Some observational studies found that higher IV iron doses were associated with elevated risk of adverse events,7–9 and some did not.10–12 However, all of these studies considered IV iron as a static rather than dynamic treatment strategy; thus, we cannot expect to make a quantitatively fair comparison between those effect estimates and ours. Li et al31 used inverse probably weighted (IPW) estimation of marginal structural models to evaluate dynamic iron supplementation strategies and found – similar to our study – that patients under more intensive iron dosing strategies had higher mortality. Most of these studies were conducted in the US, where ferritin levels are much higher than in Europe.16 In the PIVOTAL trial,15 the ferritin threshold at which to discontinue IV iron in the proactive high-dose arm was 700 ng/mL, lower than the median value (800 ng/mL) observed in the US in February 2019,32 limiting generalizability of our analysis – and PIVOTAL itself – regarding optimal treatment for patients with ferritin >700 ng/mL.33

A key strength of our study was the ability to compare well-defined dynamic treatment strategies. Rather than ask whether patients who received >400 vs 200–399 mg of iron over a specified time period had better outcomes, our research question better reflects the complexities of clinical practice. This study design, in contrast to a randomized trial, is flexible to many potential interventions (eg, altering the ferritin/TSAT criteria) and inclusion criteria. Second, this method properly accounts for a treatment-confounder feedback loop (eg, ferritin → IV iron → ferritin),34 but without the possibility that unstable weights will drive results, as with IPW methods.2,25,27 Third, using a European cohort has two advantages:1 we were able to adjust for C-reactive protein (CRP), a marker of inflammation with a strong positive association with both ferritin and mortality that is not routinely measured in the US;35 and2 we avoided violations of positivity (when certain subgroups always or never receive the treatment),36 which would occur in other regions where IV iron dosing strategies are either more aggressive than the high-dose arm (US) or more conservative than the low-dose arm (Japan).16 Finally, while a small sample size can be augmented in Step 2,26 our large sample in the primary analysis allows for improved precision of the Step 1 coefficient estimation.

Our study had some limitations shared by all parametric g-formula analyses. First, the parametric g-formula can account for time-dependent confounders, but only to the extent they are measured accurately. Second, under the “g-null paradox,”2 we may still observe an association seemingly due to a treatment effect when the causal null hypothesis is true, given a large enough sample size; however, there is no evidence this occurs in practice.37 Lastly, reliance on many parametric models creates more opportunity for bias, as misspecification in one model may reverberate throughout the simulation.
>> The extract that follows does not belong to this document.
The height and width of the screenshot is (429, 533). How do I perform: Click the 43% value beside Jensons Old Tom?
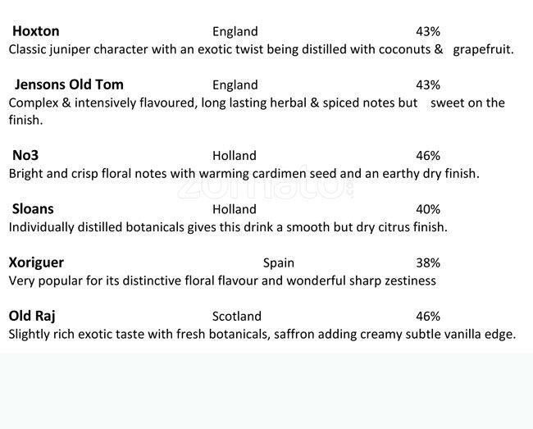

As we were not able to replicate all PIVOTAL findings, the following concerns and obstacles to using large databases to mimic randomized trials should be appreciated. First, we were unable to narrow our cohort to a PIVOTAL-like population through restriction alone, despite attempts to implement the trial exclusion criteria. Second, while the maximum PIVOTAL trial follow-up was 42 months, the median DOPPS follow-up was 15 months, and so we focused on 1-year outcomes to avoid simulating follow-up beyond the limits of the empirical data. Third, we emulated a secondary endpoint of PIVOTAL – all-cause mortality – to avoid potential misclassification bias for nonfatal cardiovascular events reported in the DOPPS. Fourth, our intent-to-treat38 analysis assumed perfect adherence with the treatment strategy because IV medications are conveniently administered at each hemodialysis session 3x/week. Indeed, PIVOTAL findings were very similar when analyzed per-protocol vs intent to treat because only 1% of patients had major protocol violations,15 Fifth, ferritin and TSAT measurements were regimented monthly in the PIVOTAL trial; the DOPPS data reflect real-world clinical practice, in which these labs are sometimes only assessed every 3 months. The basic principle of the non-parametric g-formula as an extension of standardization is appealing for many reasons; but the extensive modeling is, in practice, unlikely to fully account for the many unknown associations and interactions between variables.


It is challenging, and often not possible,39 to replicate clinical trial evidence using observational data. Because the hypothetical target trial we emulated was not identical to the published PIVOTAL trial, we may not necessarily expect the same answer to these slightly different research questions.1 While there may be inherent limitations in perfectly reproducing the results of a randomized trial which often represents a highly specialized population, this application demonstrates the value and flexibility of the parametric g-formula for comparing many variations of complex intervention strategies and generalizing results to a broader target population. Our results provide valuable evidence to nephrologists and hence hemodialysis patients, and illustrate a framework to evaluate treatment strategies that have not been tested in randomized trials.

Data Sharing Statement

The data that support the findings of this study are available from Arbor Research Collaborative for Health, but restrictions apply to the availability of these data which were used for the current study, and so are not publicly available. Data are however available from the corresponding author upon reasonable request and with permission of Arbor Research Collaborative for Health.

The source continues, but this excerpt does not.